Rewrite the items starting with the line that contains "The width and height of the screenshot is (1316, 918)." and going on through the line that contains "click(236, 805)", changing "dropdown" to "menu" and leaving everything else as it is.

(begin)

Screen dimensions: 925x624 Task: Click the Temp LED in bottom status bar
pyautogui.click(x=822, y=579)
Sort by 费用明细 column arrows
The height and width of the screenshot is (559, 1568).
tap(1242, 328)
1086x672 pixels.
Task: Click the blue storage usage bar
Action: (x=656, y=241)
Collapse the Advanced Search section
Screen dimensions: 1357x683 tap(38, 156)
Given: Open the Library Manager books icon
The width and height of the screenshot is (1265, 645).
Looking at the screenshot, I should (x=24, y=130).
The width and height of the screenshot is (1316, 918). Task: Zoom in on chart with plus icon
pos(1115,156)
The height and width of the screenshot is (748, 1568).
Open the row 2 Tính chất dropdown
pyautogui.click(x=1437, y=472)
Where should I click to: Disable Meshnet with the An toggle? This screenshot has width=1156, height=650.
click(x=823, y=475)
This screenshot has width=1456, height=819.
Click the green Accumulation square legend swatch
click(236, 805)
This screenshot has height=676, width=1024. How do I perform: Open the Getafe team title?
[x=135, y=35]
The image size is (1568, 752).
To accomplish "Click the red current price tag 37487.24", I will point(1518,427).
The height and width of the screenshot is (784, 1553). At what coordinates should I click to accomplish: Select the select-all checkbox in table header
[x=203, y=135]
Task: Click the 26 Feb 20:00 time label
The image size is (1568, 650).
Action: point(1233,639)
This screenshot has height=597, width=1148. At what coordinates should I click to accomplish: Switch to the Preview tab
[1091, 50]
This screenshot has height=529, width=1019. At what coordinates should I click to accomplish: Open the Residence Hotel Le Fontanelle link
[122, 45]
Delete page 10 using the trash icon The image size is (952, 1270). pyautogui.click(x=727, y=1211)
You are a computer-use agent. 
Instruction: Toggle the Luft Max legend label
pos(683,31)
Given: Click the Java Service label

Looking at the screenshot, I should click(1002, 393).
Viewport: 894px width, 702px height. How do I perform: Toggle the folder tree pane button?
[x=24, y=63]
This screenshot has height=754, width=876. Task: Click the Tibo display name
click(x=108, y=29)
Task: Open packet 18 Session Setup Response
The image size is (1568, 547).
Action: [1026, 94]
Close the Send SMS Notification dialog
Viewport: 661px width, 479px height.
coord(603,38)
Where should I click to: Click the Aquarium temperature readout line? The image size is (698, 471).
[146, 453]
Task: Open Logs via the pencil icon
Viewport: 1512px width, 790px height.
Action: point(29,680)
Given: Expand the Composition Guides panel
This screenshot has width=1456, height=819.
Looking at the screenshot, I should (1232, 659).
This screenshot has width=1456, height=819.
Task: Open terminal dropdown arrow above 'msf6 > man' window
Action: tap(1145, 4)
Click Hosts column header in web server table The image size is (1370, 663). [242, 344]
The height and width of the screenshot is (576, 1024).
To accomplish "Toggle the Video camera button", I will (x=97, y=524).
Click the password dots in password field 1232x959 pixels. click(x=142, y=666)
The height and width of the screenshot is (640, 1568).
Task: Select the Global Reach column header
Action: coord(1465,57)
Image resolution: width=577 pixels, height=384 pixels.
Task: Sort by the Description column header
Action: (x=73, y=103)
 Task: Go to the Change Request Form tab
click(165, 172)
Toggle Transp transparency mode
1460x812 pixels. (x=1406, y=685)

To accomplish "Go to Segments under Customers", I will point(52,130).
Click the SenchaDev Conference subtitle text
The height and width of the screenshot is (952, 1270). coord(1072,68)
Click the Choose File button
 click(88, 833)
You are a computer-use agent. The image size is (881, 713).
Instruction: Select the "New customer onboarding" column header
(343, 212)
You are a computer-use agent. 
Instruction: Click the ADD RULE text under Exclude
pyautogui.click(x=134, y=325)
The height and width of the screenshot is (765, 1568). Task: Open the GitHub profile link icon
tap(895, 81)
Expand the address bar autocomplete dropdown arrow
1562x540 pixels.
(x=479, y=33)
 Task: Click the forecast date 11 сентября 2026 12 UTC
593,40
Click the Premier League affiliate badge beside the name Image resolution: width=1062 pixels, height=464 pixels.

(end)

* [Finished task]:
The width and height of the screenshot is (1316, 918). Task: Zoom in on chart with plus icon
pos(1115,156)
The height and width of the screenshot is (748, 1568).
Open the row 2 Tính chất menu
pyautogui.click(x=1437, y=472)
Where should I click to: Disable Meshnet with the An toggle? This screenshot has width=1156, height=650.
click(x=823, y=475)
This screenshot has width=1456, height=819.
Click the green Accumulation square legend swatch
click(236, 805)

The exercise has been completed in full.